YOUR TASK: Return every one of the items below word for word, leaving out the pictures.

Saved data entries
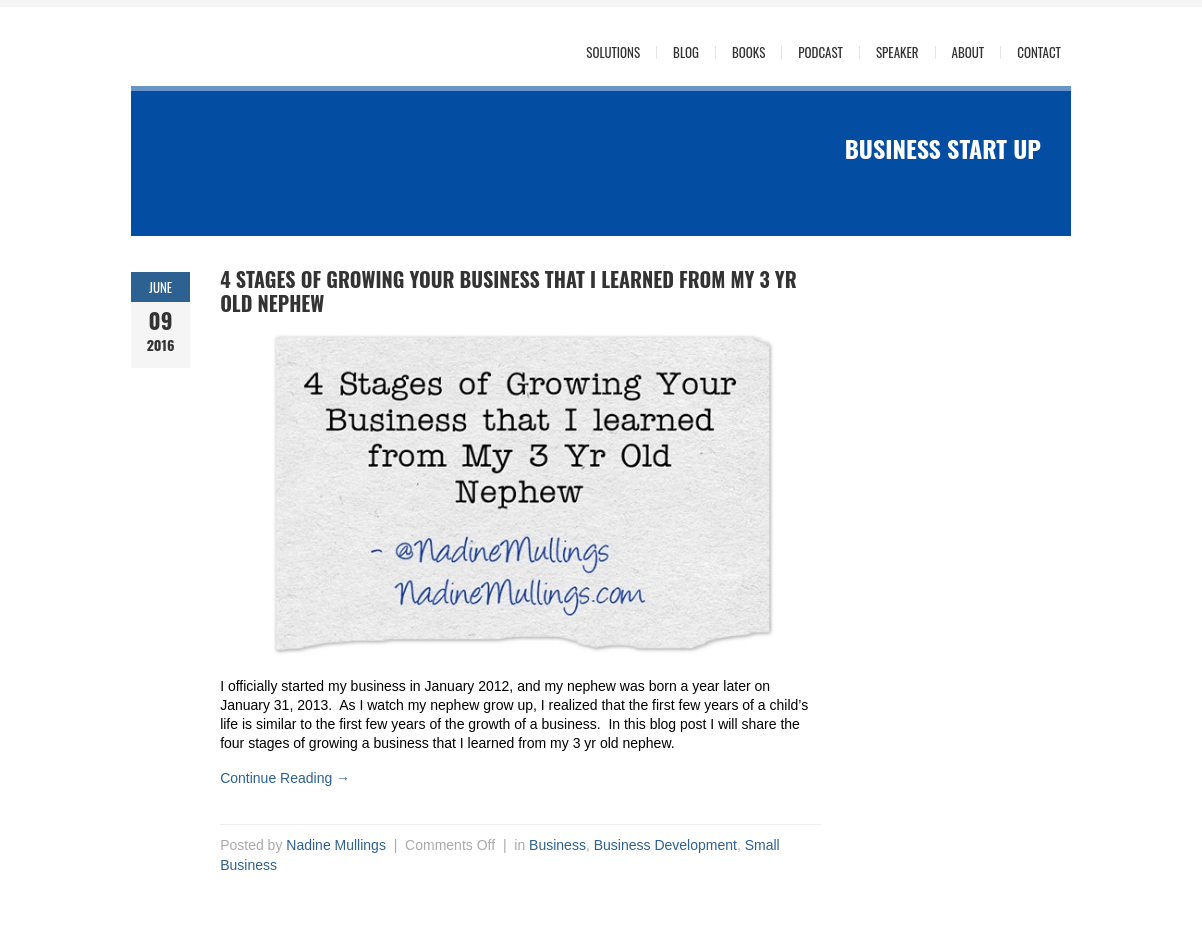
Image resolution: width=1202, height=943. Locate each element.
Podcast (820, 52)
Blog (686, 52)
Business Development (665, 845)
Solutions (613, 52)
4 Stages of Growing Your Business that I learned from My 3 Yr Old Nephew (508, 291)
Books (748, 52)
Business (557, 845)
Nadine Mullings (336, 845)
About (968, 52)
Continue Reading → (285, 778)
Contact (1039, 52)
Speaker (897, 52)
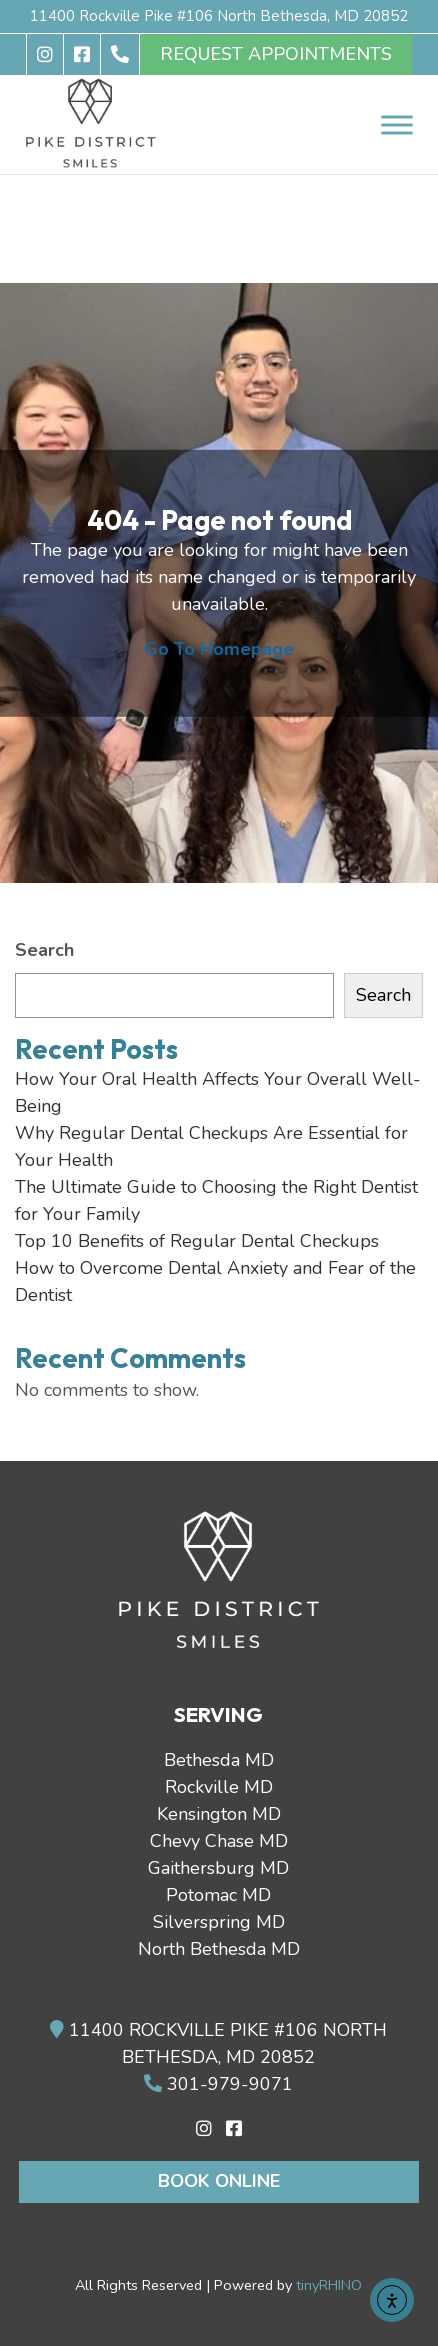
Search (44, 950)
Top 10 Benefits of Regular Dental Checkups (197, 1241)
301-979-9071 (218, 2084)
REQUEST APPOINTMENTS (276, 54)
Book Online (219, 2181)
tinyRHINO (329, 2285)
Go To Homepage (219, 649)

RESPONSE TO THIS TASK:
Image resolution: width=1202, height=943. Locate each element.
Podcast (820, 52)
Blog (686, 52)
Business Development (665, 845)
Solutions (613, 52)
4 Stages of Growing Your Business that I learned from My 3 Yr Old Nephew (508, 291)
Books (748, 52)
Business (557, 845)
Nadine Mullings (336, 845)
About (968, 52)
Continue Reading → (285, 778)
Contact (1039, 52)
Speaker (897, 52)
Search (44, 950)
Top 10 Benefits of Regular Dental Checkups (197, 1241)
301-979-9071 (218, 2084)
REQUEST APPOINTMENTS (276, 54)
Book Online (219, 2181)
tinyRHINO (329, 2285)
Go To Homepage (219, 649)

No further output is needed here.